*Materials provided*.
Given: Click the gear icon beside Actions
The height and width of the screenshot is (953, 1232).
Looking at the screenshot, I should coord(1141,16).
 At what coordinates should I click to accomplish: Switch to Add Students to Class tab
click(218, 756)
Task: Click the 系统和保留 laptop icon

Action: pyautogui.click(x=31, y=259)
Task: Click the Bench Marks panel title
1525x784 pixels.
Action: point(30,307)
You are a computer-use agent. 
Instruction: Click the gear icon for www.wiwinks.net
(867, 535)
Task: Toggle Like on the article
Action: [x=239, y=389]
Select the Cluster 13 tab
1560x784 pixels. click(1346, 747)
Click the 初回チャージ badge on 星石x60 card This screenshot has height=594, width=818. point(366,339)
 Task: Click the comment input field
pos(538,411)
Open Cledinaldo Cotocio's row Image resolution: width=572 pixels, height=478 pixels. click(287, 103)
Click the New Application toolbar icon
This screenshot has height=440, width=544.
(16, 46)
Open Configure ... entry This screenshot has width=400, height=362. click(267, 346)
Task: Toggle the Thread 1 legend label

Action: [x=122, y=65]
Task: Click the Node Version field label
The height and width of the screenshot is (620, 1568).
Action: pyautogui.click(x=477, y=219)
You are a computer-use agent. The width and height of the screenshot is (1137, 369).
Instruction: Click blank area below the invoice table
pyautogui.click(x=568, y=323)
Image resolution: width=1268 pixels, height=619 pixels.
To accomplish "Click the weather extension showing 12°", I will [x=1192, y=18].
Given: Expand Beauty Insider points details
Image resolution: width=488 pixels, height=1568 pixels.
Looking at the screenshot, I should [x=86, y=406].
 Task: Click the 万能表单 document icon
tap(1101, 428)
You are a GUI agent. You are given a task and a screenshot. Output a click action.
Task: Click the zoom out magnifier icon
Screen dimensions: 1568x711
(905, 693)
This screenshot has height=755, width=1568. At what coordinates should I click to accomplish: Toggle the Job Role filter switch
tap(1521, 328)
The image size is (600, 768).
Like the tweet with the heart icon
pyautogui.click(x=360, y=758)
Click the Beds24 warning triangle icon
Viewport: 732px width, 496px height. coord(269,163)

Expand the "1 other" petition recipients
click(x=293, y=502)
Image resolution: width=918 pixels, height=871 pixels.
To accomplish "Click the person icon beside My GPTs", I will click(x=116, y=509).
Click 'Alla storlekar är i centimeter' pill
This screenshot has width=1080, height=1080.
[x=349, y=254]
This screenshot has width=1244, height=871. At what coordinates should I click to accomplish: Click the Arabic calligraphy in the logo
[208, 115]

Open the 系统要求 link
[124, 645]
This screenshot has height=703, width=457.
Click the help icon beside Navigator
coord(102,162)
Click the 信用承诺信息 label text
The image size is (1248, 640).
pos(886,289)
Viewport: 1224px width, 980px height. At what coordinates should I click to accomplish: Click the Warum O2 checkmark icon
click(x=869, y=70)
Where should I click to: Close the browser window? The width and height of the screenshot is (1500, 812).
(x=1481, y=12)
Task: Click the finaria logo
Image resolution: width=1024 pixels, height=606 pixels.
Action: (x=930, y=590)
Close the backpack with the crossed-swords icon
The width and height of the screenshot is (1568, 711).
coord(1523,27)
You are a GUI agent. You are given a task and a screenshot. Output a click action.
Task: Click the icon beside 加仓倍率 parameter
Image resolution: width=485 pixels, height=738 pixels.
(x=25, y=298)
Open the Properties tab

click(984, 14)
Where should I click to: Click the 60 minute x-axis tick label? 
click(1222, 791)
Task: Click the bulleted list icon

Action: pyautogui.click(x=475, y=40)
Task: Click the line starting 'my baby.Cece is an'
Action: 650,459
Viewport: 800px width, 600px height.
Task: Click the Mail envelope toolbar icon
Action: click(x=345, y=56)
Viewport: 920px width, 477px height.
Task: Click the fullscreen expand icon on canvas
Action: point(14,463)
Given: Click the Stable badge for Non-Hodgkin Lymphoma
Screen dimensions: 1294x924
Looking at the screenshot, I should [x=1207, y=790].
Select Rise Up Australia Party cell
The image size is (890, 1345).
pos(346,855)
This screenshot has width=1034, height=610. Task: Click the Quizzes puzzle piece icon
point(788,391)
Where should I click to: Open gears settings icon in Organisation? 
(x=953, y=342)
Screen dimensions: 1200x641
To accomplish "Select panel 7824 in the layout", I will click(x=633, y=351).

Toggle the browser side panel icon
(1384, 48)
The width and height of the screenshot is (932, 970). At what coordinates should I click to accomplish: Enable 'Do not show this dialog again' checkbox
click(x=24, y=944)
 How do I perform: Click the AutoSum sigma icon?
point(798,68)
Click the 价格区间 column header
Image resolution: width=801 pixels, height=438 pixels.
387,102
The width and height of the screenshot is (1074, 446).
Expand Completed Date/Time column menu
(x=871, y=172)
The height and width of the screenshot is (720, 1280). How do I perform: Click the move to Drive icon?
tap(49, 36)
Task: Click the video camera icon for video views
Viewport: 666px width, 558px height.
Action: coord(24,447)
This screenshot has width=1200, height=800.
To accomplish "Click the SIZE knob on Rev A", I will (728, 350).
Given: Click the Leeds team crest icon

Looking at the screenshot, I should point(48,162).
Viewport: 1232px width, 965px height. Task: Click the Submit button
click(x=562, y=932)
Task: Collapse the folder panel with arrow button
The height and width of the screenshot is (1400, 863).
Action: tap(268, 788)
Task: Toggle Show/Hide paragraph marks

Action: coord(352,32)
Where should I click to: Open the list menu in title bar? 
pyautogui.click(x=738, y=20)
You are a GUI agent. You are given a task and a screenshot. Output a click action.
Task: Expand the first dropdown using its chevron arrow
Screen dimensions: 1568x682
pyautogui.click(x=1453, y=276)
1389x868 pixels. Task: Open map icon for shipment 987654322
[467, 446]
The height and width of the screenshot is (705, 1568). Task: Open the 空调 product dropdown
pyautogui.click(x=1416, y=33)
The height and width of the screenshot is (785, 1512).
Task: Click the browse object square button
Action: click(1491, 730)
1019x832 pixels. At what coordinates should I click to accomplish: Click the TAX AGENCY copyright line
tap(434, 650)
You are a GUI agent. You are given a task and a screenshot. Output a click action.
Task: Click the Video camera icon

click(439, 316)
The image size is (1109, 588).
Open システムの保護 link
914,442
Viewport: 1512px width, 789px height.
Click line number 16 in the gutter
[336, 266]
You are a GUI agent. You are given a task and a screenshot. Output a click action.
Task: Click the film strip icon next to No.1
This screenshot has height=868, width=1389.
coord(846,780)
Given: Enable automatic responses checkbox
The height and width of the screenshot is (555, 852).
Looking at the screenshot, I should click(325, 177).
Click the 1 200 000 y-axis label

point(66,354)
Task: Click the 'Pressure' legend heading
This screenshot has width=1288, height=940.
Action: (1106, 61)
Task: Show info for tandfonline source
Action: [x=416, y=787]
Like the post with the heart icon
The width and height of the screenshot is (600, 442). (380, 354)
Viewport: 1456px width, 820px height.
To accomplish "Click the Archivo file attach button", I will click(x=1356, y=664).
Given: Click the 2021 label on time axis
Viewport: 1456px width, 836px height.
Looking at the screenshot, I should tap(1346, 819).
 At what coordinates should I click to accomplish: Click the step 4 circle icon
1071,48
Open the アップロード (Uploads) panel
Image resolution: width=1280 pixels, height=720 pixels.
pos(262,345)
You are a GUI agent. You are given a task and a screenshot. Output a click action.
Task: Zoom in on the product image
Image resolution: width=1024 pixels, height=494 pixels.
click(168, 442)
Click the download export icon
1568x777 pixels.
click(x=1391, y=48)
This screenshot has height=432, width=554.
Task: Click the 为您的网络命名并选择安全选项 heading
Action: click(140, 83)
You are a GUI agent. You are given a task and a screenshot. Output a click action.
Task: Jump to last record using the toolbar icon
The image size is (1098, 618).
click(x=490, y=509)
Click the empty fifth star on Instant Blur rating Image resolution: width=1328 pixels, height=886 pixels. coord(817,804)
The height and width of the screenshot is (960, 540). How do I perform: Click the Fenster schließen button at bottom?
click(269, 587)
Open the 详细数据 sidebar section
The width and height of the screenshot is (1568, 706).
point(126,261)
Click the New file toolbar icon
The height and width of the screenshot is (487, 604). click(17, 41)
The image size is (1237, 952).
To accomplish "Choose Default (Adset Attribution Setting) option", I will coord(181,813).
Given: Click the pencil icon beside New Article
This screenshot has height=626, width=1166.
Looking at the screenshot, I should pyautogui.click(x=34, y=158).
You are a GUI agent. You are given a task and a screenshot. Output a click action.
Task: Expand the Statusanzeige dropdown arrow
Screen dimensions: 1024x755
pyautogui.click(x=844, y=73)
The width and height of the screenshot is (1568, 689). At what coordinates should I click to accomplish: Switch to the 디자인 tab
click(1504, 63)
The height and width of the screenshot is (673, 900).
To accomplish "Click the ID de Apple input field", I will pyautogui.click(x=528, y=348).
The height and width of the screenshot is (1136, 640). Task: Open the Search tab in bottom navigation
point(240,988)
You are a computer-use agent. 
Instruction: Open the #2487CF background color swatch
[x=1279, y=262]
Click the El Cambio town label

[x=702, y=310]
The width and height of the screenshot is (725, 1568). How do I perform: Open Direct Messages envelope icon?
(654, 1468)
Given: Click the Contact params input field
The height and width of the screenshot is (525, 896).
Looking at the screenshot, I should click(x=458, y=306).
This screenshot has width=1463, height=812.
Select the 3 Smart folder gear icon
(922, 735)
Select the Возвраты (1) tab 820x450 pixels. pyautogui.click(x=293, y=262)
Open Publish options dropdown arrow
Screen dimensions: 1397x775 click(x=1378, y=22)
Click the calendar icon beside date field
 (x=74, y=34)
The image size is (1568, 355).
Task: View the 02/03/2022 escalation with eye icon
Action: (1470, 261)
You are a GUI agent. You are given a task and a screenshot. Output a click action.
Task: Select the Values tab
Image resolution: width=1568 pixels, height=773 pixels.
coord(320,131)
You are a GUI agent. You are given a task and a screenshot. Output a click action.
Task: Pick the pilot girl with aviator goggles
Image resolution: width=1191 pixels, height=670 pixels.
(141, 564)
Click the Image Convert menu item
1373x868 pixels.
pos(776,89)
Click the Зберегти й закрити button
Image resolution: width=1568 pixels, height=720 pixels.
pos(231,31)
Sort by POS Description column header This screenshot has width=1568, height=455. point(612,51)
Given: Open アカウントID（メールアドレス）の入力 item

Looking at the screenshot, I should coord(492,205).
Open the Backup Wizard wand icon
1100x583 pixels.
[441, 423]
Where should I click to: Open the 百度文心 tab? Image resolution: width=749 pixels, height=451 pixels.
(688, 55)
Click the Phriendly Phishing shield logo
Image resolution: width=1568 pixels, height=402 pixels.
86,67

*Task details*. Give the lines from the one containing "Given: Click the Stable" through the one containing "pyautogui.click(x=1453, y=276)" as a Markdown table with the columns Row and Line, numbering each line and leaving out blank lines.

*Result of this exercise*.
| Row | Line |
|---|---|
| 1 | Given: Click the Stable badge for Non-Hodgkin Lymphoma |
| 2 | Screen dimensions: 1294x924 |
| 3 | Looking at the screenshot, I should [x=1207, y=790]. |
| 4 | Select Rise Up Australia Party cell |
| 5 | The image size is (890, 1345). |
| 6 | pos(346,855) |
| 7 | This screenshot has width=1034, height=610. Task: Click the Quizzes puzzle piece icon |
| 8 | point(788,391) |
| 9 | Where should I click to: Open gears settings icon in Organisation?  |
| 10 | (x=953, y=342) |
| 11 | Screen dimensions: 1200x641 |
| 12 | To accomplish "Select panel 7824 in the layout", I will click(x=633, y=351). |
| 13 | Toggle the browser side panel icon |
| 14 | (1384, 48) |
| 15 | The width and height of the screenshot is (932, 970). At what coordinates should I click to accomplish: Enable 'Do not show this dialog again' checkbox |
| 16 | click(x=24, y=944) |
| 17 |  How do I perform: Click the AutoSum sigma icon? |
| 18 | point(798,68) |
| 19 | Click the 价格区间 column header |
| 20 | Image resolution: width=801 pixels, height=438 pixels. |
| 21 | 387,102 |
| 22 | The width and height of the screenshot is (1074, 446). |
| 23 | Expand Completed Date/Time column menu |
| 24 | (x=871, y=172) |
| 25 | The height and width of the screenshot is (720, 1280). How do I perform: Click the move to Drive icon? |
| 26 | tap(49, 36) |
| 27 | Task: Click the video camera icon for video views |
| 28 | Viewport: 666px width, 558px height. |
| 29 | Action: coord(24,447) |
| 30 | This screenshot has width=1200, height=800. |
| 31 | To accomplish "Click the SIZE knob on Rev A", I will (728, 350). |
| 32 | Given: Click the Leeds team crest icon |
| 33 | Looking at the screenshot, I should point(48,162). |
| 34 | Viewport: 1232px width, 965px height. Task: Click the Submit button |
| 35 | click(x=562, y=932) |
| 36 | Task: Collapse the folder panel with arrow button |
| 37 | The height and width of the screenshot is (1400, 863). |
| 38 | Action: tap(268, 788) |
| 39 | Task: Toggle Show/Hide paragraph marks |
| 40 | Action: coord(352,32) |
| 41 | Where should I click to: Open the list menu in title bar?  |
| 42 | pyautogui.click(x=738, y=20) |
| 43 | You are a GUI agent. You are given a task and a screenshot. Output a click action. |
| 44 | Task: Expand the first dropdown using its chevron arrow |
| 45 | Screen dimensions: 1568x682 |
| 46 | pyautogui.click(x=1453, y=276) |